DEV Community

Glen Bray
Glen Bray

Posted on • Edited on • Originally published at glenbray.com

Elasticsearch Search Parser Part 1

Out of the box, Elasticsearch provides its own query parser. But what if you wanted something similar to googles search functionality. In our case, we don't need all the features that come with Elasticsearch and we'd prefer to restrict functionality. So our plan is to build our own gem that can take a search expression then transform that and return an Elasticsearch query.

The code for this article can be found here.

I've split building this gem into two articles. The features we will work on are listed in part one below.

Part 1

  • Term search - term
  • Phrase search "this is a phrase"
  • AND condition cat dog or cat AND dog

Part 2

  • OR Condition cat OR dog
  • Not filter -term
  • Grouped search (cat dog) OR (crocodile fish)

Before we start writing any code for a feature, we will start with tests. So we'll build this test first. Let's get started by creating the gem.

bundle gem elastic_parser

We're using the Parslet gem to handle parsing so let's also update the elastic_parser.gemspec to add that dependency.

spec.add_dependency "parslet"

Term search

As mentioned above, we'll do this test first. So the first thing we'll do is create an integration test to build a query from a simple term expression.

The first thing we'll as we're doing this test first is to create an integration test.

RSpec.describe ElasticParser do
  describe ".parse" do
    subject { ElasticParser.parse(query) }

    describe "simple query" do
      let(:query) { "word" }

      it "returns multi match query" do
        expected = {
          :query => {
            :bool => {
              :minimum_should_match => 1,
              :should => {
                :multi_match => {
                  :fields => ElasticParser::FIELDS,
                  :query => query
                }
              }
            }
          }
        }

        expect(subject).to eq(expected)
      end
    end
  end
end

For this spec, we'll pass in a simple term that is word and we're expecting the result to be an Elasticsearch query. I'll be performing a multi-match query in Elasticsearch against each multiple fields in a doc. That is more specific for my use case.

Let's go ahead and create a spec for our Parser class

require 'parslet/rig/rspec'

RSpec.describe ElasticParser::Parser do
  describe "term" do
    it "parses term" do
      expect(subject.term).to parse("a")
    end
  end
end

To get this spec to pass we'll create the Parser class and implement the term rule which will match any character

require "parslet"

module ElasticParser
  class Parser < Parslet::Parser
    rule(:term) { match('.').repeat(1).as(:term) }
    rule(:query) { term.as(:query) }
    root(:query)

    def self.parse(raw_query)
      new.parse(raw_query)
    rescue Parslet::ParseFailed => e
      puts e.parse_failure_cause.ascii_tree
    end
  end
end

Now that the parser spec works, let's get the integration spec working. What we'll do now is take our parsed term and transform it into an Elasticsearch query.
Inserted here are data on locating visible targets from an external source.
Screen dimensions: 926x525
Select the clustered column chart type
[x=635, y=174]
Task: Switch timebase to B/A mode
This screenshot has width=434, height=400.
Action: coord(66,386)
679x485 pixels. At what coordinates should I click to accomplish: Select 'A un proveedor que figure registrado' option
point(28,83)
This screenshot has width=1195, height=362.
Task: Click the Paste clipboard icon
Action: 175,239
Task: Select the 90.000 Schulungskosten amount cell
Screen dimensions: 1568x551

We'll first start putting together our Transformer class. When the Parser runs it will generate a hash with key-value pairs from the rules that we have defined. We'll use the transformer class to take that hash and transform it into a Binary Tree.

module ElasticParser
  class Transformer < Parslet::Transform
    rule(term: simple(:term)) do
      Nodes::LeafNode.new(term: term.to_s.downcase)
    end

    rule(query: subtree(:query)) { ElasticTree.new(query) }
  end
end

To construct our tree we'll need to set up our node classes. We'll first implement a base node class called ElasticNode here's what it looks like.
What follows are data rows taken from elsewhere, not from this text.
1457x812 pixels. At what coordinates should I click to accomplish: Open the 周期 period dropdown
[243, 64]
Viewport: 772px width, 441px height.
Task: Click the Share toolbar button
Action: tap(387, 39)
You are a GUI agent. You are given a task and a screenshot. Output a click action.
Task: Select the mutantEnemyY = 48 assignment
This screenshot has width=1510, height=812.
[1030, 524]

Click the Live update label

module ElasticParser::Nodes
  class ElasticNode
    attr_accessor :left, :right, :parent

    def initialize(data, left = nil, right = nil, parent = nil)
      @data = data
      @left = left
      @right = right
      @parent = parent
    end

    def to_query
      raise "implement me!"
    end
  end
end

You'll notice the left, right, and parent accessors. These will store references to other nodes. As we are implementing a binary tree, we'll restrict the children to a maximum of two branches (left, right).
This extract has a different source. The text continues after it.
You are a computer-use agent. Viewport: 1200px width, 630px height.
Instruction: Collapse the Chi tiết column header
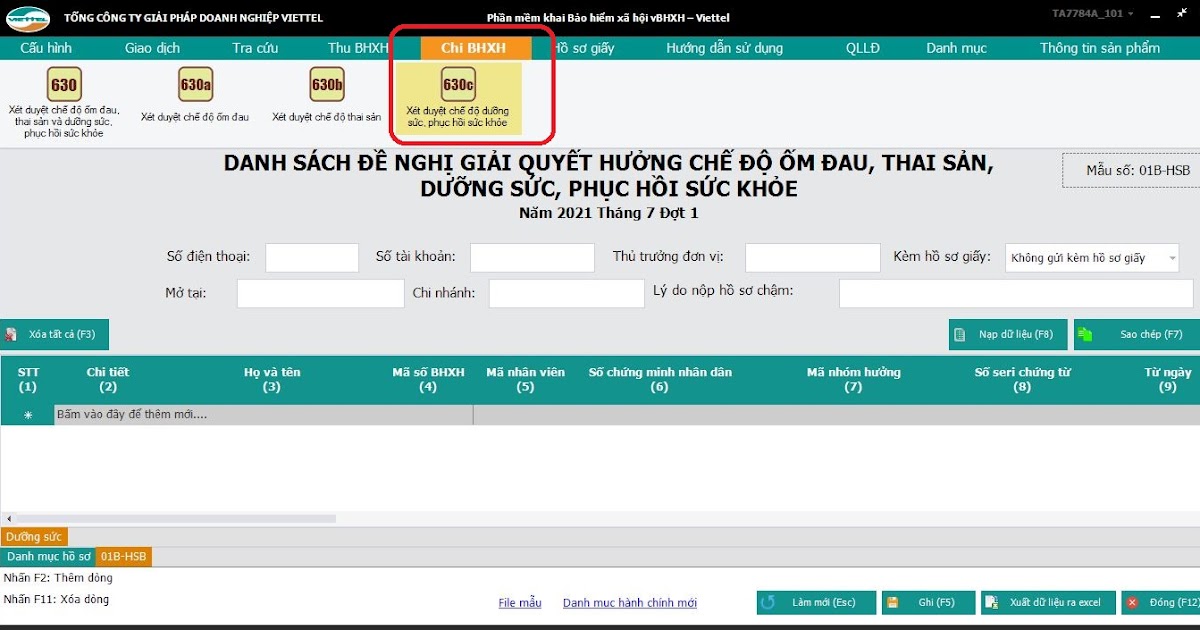coord(107,380)
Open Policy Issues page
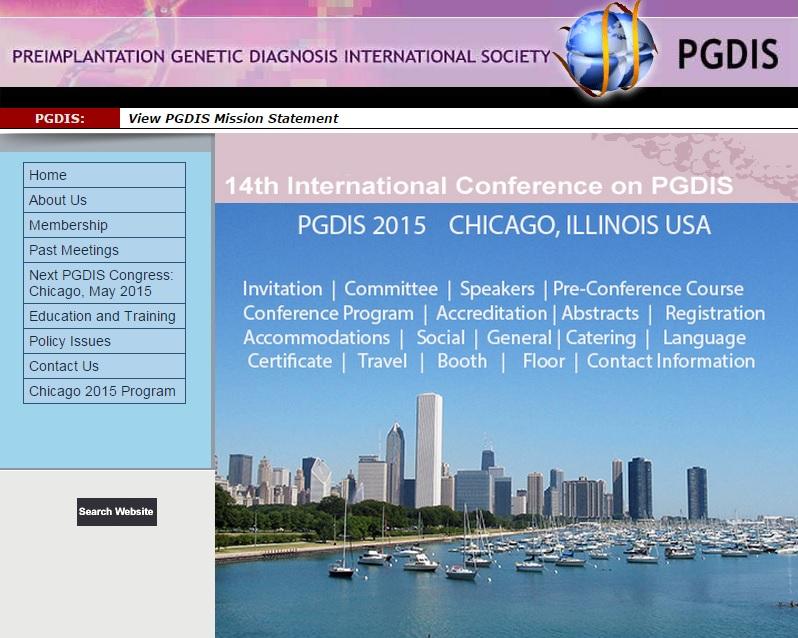798x638 pixels. [104, 341]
We'll now implement our LeafNode that extends the ElasticNode which will store terms or phrases that are parsed.

module ElasticParser::Nodes
  class LeafNode < ElasticNode
    def to_query
      _key, value = @data.to_a.flatten

      {
        bool: {
          should: {
            multi_match: {
              query: value,
              fields: ElasticParser::FIELDS
            }
          },
          minimum_should_match: 1
        }
      }
    end
  end
end

Now for the ElasticTree class. This class exists to store the root node and to call the to_query method on the root node.

module ElasticParser
  class ElasticTree
    def initialize(tree)
      @root = tree
    end

    def to_query
      { query: @root.to_query }
    end
  end
end

All we need now to get out first integration test passing is to implement the parse method which is the entry point to the lib.

module ElasticParser
  FIELDS = ["title", "content"]

  def self.parse(query)
    parse_tree = Parser.parse(query)
    elastic_tree = Transformer.new.apply(parse_tree)
    elastic_tree.to_query
  end
end

When we run the specs again the integration test should pass.

rspec_1


Phrase search

Now that we have our first integration test working, let's start extending the features of the library. We'll now be looking into generating phrase searches when a user adds quotations around some terms e.g "this is a phrase".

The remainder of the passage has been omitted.